About this exercise> Every line of the material below in which "will" shows up is to be located and copied.
━━━━━ Records supplied ━━━━━
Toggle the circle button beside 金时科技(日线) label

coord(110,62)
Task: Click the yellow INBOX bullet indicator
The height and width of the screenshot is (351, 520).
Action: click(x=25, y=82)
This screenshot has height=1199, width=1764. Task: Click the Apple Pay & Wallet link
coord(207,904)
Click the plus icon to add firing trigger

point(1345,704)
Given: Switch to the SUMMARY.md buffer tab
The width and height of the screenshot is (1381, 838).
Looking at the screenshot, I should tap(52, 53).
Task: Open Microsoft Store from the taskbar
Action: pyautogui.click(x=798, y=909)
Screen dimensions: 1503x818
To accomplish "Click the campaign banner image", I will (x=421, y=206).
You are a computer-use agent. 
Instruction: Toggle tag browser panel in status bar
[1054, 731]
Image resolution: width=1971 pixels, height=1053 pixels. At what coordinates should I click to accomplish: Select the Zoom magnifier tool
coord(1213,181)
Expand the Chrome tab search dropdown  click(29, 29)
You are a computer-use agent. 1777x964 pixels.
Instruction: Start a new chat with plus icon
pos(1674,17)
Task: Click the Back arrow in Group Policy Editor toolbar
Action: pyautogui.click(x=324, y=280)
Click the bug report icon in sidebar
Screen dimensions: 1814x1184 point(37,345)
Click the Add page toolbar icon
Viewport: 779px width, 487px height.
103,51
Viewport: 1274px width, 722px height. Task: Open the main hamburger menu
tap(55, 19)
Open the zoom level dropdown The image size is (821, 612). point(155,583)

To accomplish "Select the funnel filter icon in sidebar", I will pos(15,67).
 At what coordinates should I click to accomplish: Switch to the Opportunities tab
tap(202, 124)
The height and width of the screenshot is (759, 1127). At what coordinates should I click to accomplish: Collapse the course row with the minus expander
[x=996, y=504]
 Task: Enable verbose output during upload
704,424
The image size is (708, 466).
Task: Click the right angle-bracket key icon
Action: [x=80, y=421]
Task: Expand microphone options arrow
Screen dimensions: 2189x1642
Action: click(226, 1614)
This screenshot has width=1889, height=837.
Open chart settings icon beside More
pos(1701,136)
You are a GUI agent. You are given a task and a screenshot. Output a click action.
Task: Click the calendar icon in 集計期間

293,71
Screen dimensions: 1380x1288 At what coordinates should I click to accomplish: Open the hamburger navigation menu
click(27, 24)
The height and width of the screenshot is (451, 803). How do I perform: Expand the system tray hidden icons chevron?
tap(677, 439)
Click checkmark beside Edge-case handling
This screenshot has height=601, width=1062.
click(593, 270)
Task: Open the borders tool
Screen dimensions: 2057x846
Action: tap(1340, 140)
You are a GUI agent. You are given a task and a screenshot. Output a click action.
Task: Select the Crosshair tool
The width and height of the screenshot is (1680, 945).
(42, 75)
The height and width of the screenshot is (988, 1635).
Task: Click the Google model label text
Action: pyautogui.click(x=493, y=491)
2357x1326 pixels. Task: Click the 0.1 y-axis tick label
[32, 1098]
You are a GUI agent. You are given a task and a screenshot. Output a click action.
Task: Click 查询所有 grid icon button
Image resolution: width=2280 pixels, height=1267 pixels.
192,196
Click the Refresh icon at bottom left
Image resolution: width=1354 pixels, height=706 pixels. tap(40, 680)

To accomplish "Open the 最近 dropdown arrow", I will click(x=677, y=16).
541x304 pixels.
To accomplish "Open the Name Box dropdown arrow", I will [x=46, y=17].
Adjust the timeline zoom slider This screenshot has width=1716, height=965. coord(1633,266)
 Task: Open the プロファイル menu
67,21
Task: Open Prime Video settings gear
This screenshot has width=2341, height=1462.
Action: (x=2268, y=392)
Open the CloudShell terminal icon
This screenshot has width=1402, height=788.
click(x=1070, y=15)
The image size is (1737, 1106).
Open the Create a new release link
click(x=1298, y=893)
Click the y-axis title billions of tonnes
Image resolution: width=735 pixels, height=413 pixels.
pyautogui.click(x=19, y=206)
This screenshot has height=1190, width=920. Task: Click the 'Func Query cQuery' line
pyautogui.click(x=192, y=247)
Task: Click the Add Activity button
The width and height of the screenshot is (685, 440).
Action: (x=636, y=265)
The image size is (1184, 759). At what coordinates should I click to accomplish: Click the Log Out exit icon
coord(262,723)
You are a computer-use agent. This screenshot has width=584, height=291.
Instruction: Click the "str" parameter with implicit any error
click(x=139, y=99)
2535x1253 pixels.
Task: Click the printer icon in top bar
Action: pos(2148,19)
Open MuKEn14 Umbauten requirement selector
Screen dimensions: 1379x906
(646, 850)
━━━━━
Result of this task>
To accomplish "Click the campaign banner image", I will (x=421, y=206).
To accomplish "Select the funnel filter icon in sidebar", I will pos(15,67).
To accomplish "Open the 最近 dropdown arrow", I will click(x=677, y=16).
To accomplish "Open the Name Box dropdown arrow", I will [x=46, y=17].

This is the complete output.